L’arrêt civil de la cour d’assises, statuant en appel, qui accorde à une partie civile des dommages et intérêts sans préciser qu’ils réparent un préjudice souffert depuis la décision de première instance encourt la cassation.

par Dorothée Goetzle 20 février 2020

Il s’agit d’un pourvoi formé, par le condamné, contre l’arrêt d’une cour d’assises qui, sur renvoi après cassation, pour incendie volontaire d’un immeuble d’habitation ayant entraîné la mort et des blessures, l’avait condamné à vingt-cinq ans de réclusion criminelle, avait fixé la période de sûreté à la moitié de la peine, et avait prononcé une mesure de confiscation. En outre, ce pourvoi concerne également l’arrêt par lequel la cour a prononcé sur les intérêts civils.

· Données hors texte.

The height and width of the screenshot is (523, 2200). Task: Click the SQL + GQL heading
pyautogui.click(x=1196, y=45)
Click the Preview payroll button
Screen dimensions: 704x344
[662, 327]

Le premier moyen, qui se fonde notamment sur une violation de l’article 327 du code de procédure pénale, est relatif au contenu du procès-verbal des débats. En effet, le requérant reproche au président de la cour d’assises d’avoir évoqué un arrêt de cour d’assises qui avait été annulé par la Cour de cassation sans faire état de sa motivation. Il considère que selon l’article 327 du code de procédure pénale, le président de la cour d’assises statuant en appel aurait dû donner connaissance du sens de la décision rendue en premier ressort, de sa motivation et de la condamnation prononcée. La Cour de cassation n’a pas, lorsque la cour d’assises statue sur renvoi après cassation d’un précédent arrêt rendu par une cour d’assises statuant en appel, la même lecture que le requérant de l’article 327 du code de procédure pénale Dans un tel cas, les hauts magistrats considèrent en effet que la règle posée par l’article 327 du code de procédure pénale empêche le président de donner connaissance du sens de la décision annulée, de sa motivation et de la condamnation prononcée (Crim. 15 avr. 2015, n° 13-88.519). En l’espèce, le président pouvait donc sans méconnaître cette disposition se borner à rappeler l’existence de la décision annulée. En se prononçant ainsi, la Cour de cassation confirme l’interdiction de donner connaissance de la motivation de l’arrêt d’appel cassé, seule celle de l’arrêt de première instance devant faire l’objet de la communication prévue par l’article 327 du code de procédure pénale (V. Rép. pén,  Cour d’assises – le déroulement des débats de procès criminel, par M. Redon).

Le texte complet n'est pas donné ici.